Wojownik uniósł brwi.
-
Rivę? Po co?
- Bo cię o to proszę. I postaraj się zrobić
to szybko.
Argon spojrzał na Ariel, potem na umierającego
wojownika, ale nie ruszył się z miejsca. Zamiast niego to Nox
wyszedł pospiesznie z komnaty.
Ariel
nic z tego nie rozumiała i ponieważ nie chciała marnować ani
sekundy, zajęła się zmianą okładów. Lunna tymczasem zrobiła
coś, o czym nikt inny nie pomyślał. Pootwierała okna, wpuszczając
do środka ciepłe promienie popołudniowego słońca i powiew
świeżego powietrza.
Po
długich minutach Riva wpadł do komnaty jakby się paliło Podbiegł
do łóżka i ze zmarszczonym czołem przyjrzał się Sato, który
oddychał teraz chrapliwie, a jego ciało drżało w
niekontrolowanych konwulsjach.
-
Nox wspominał coś o zwierzołaku, ale... – W zamyśleniu,
ostrożnie dotknął jego rozpalonego czoła – Chyba go znam. To...
- Sato – znów zapiekły ją łzy, gdy załamała
ręce i spojrzała na niego błagalnie – Jak go uratować? On musi
żyć.
- Zabija go zaklęcie Posłuszeństwa. Sądzę,
że możesz coś z tym zrobić – przez usta chłopca przemówił
jeden z bogów.
Riva dopiero teraz zwrócił na niego uwagę. Gdy
zauważył czerwone oko, na jego twarzy pojawiło się zaskoczenie, a
zaraz potem skinął krótko głową.
- Naczynie. Więc w końcu raczyliście się
zjawić?
Chłopiec uśmiechnął się lekko.
- Tak, Kruczy Królu. Później przyjdzie czas na
wyjaśnienia, a teraz prosimy, abyś naprawił to, co uczynił twój
brat.
Król skrzywił się na dźwięk tego słowa, po
czym przeniósł poważne spojrzenie na Ariel.
- Skąd go znasz?
- Służył Balarowi, oczywiście wbrew własnej
woli. Pomagał mi.
- Jesteś pewna, że można mu ufać?
- Tak. Ile razy mam powtarzać?
- Wspominał coś o armii krasnoludów –
wtrącił cicho Nox – Jeśli naprawdę zmierzają w naszą stronę,
dobrze by było upewnić się, czy to prawda.

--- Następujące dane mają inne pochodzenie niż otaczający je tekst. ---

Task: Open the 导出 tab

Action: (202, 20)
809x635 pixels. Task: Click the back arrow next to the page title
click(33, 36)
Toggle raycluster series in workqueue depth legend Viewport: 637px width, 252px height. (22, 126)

- Krasnoludy? Wielki Grod opuścił góry? –
Riva popatrzył na niego ze zdumieniem i nieco pobladł – Skoro
złamał warunki przymierza, to tylko z jednego powodu...
Riva w milczeniu przyjrzał się umierającemu,
po czym powoli zacisnął lewą dłoń w pięść. Następnie nabrał
powietrza, zerknął krótko na Argona, który zaczął kręcić
głową i położył dłoń na ramieniu Sato. Tam, gdzie pulsowało
czerwienią postrzępione pióro.
- Nie rób tego – Argon zaprotestował głośno,
wiedząc, co zaraz nastąpi.
Jednak było już za późno. Król pochylił się
nad zwierzołakiem i zamknął oczy, a na jego czole pojawiły się
bruzdy skupienia. Poza chrapliwym, urywanym oddechem i odległymi
krokami, w komnacie zaległa napięta, pełna wyczekiwania cisza. W
tym czasie elfka podeszła do Ariel i objęła ją ramieniem.

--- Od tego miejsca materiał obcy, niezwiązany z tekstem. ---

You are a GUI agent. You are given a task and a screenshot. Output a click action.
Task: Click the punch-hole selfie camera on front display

- Będzie dobrze – szepnęła uspokajająco.
- Skąd wiesz? – Nie patrzyła na nią, ale na
Sato. Próbowała wyobrazić sobie jego złote tęczówki pod
zamkniętymi powiekami i jego wesoły śmiech, ale tylko znów
zebrało jej się na płacz.
- Tylko Kruczy Król może przerwać to zaklęcie
– poinformował ich Launa, po czym nagle czerwone oko przybladło,
a chłopiec zachwiał się na łóżku.
Lunna
natychmiast wzięła go na ręce i jak tylko to zrobiła, położył
głowę na jej ramieniu i zasnął. Ariel pociągnęła nosem i
drżącą ręką dotknęła jego pleców.
-
Chyba się zmęczył.
-
Może bogowie zbyt długo kontrolowali jego ciało.
-
Zaniesiesz go do łóżka?
Lunna
popatrzyła na nią z niepokojem.
-
A ty? Dasz sobie radę?
-
Pewnie – spróbowała się uśmiechnąć, ale wyszedł jej tylko
blady grymas – Idźcie już.
Z
niepewną miną spojrzała na Sato, potem na pochylającego się nad
nim króla i w końcu ruszyła do drzwi. Gdy wychodziła, odwróciła
się w progu i posłała Ariel pokrzepiający uśmiech.
Król
w tym czasie z wysiłkiem zmarszczył brwi, aż te prawie zetknęły
się u nasady nosa. Wszyscy wpatrywali się w jego lewą dłoń, a
Ariel aż wstrzymała oddech. Przez kilka długich sekund nic się
nie działo, tylko Sato zaczął coraz bardziej rzucać się na
łóżku. Nox stanął u jego wezgłowia i przytrzymał go za
ramiona.
Riva
pobladł jeszcze bardziej, a jego mięśnie wyraźnie się napięły.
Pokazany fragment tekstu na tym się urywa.